Request for opinions: A cross language development tool
Laurent Pointal
laurent.pointal at free.fr
Thu Jun 23 03:36:07 EDT 2016
Tal Zion wrote:
> Bridge compiles Python modules into native code,
What is "native", really microprocessor executable binary ? How do you adapt
to diversity?
> which requires us to
> support Python *language* features (for, while, class, generators, etc)
> but it reuses CPython's libraries (list, dict, str, etc)
Hum, "etc" is important here, CPython libraries makes Python power
("batteries included"). And running such code on client side have
*important* security concerns… I won't see people allowing automatically
loaded Python scripts (or their binaries) execution on their system as is
without a security layer.
> so we don't
> implement those, and it also uses CPython's ast module in order to parse
> Python code. So once we are done supporting all of the language
> features, any Python code should work.
Supporting features is not only parsing code, it's providing same execution
semantic. And its a reason it would be more complicated to use exactly same
execution kernel to run other languages.
> Currently we have quite a few
> language features to implement, but we're working on it =) We're
> targeting Python 3.5.
You seem to start a new, potentially complex project (devil is in details),
ignoring other works which already did same job:
Apart from ironpython, parrot, jython, already listed, you can look at:
Brython to run Python with a JavaScript/ECMAScript engine
http://brython.info/
MicroPython to run Python on small embedded systems
https://micropython.org/
Also look at https://wiki.python.org/moin/WebBrowserProgramming where there
are many other projects of that kind.
You want Python on the web browser, try to produce asm.js code, you will
benefit of all work done on JavaScript engines, and of security layers.

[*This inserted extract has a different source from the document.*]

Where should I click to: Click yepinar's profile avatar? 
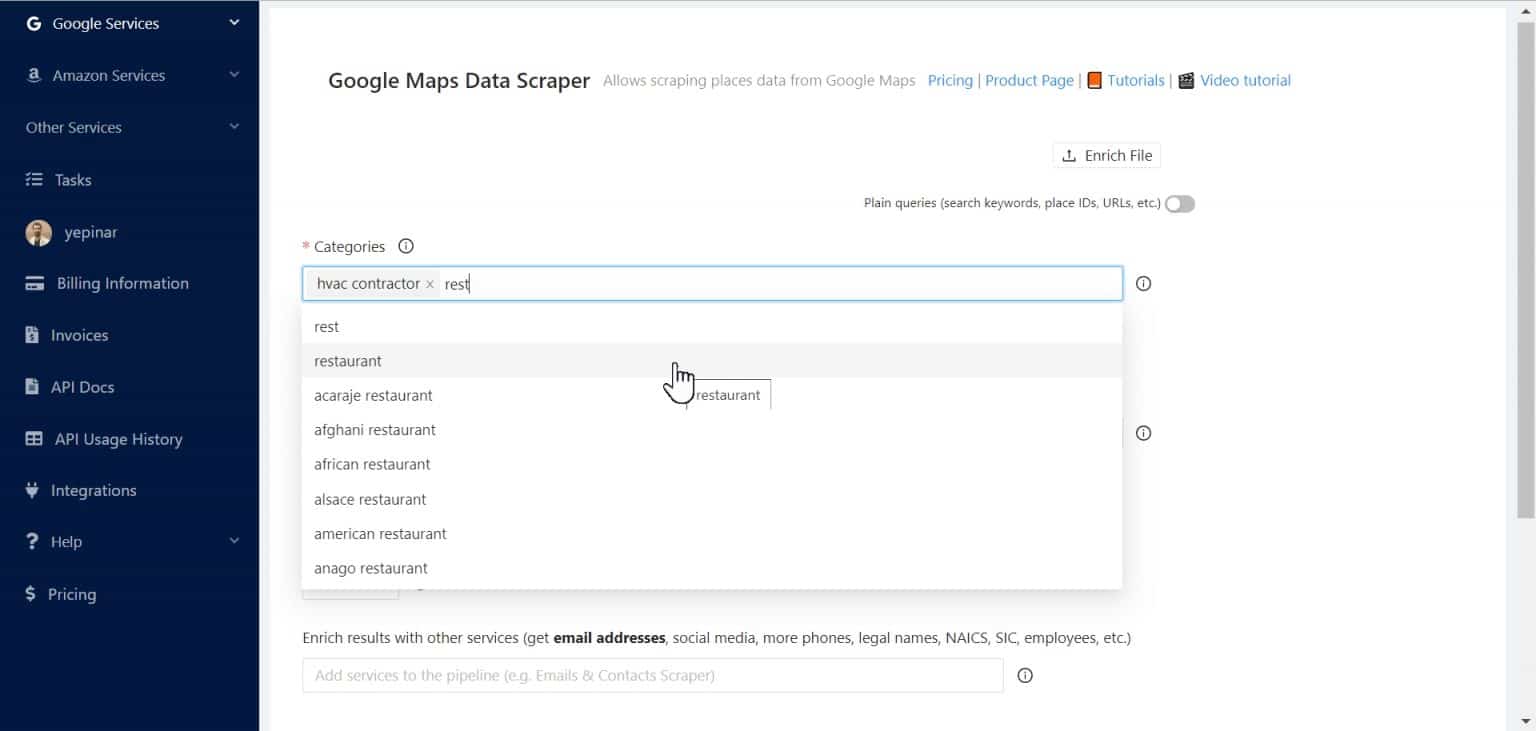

But… you will have to rewrite the batteries into pure Python mixed with
asm.js code, this is huge work.
Bon courage.
A+
L.Pointal.
>
> Tal
>
> On 06/21/2016 08:36 PM, Chris Angelico wrote:
>> On Wed, Jun 22, 2016 at 12:06 AM, Tal Zion <tal at bridge-dev.com> wrote:
>>> * Bridge makes Python faster: Python code compiled through Bridge is
>>> compiled to native code. Because we are leveraging LLVM's many
>>> optimizations, Python code will run faster than ever.
>> Can you run *any* Python program through Bridge? Absolutely anything?
>> Can you guarantee language compatibility?
>>
>> And if you can - what version of Python are you compatible with?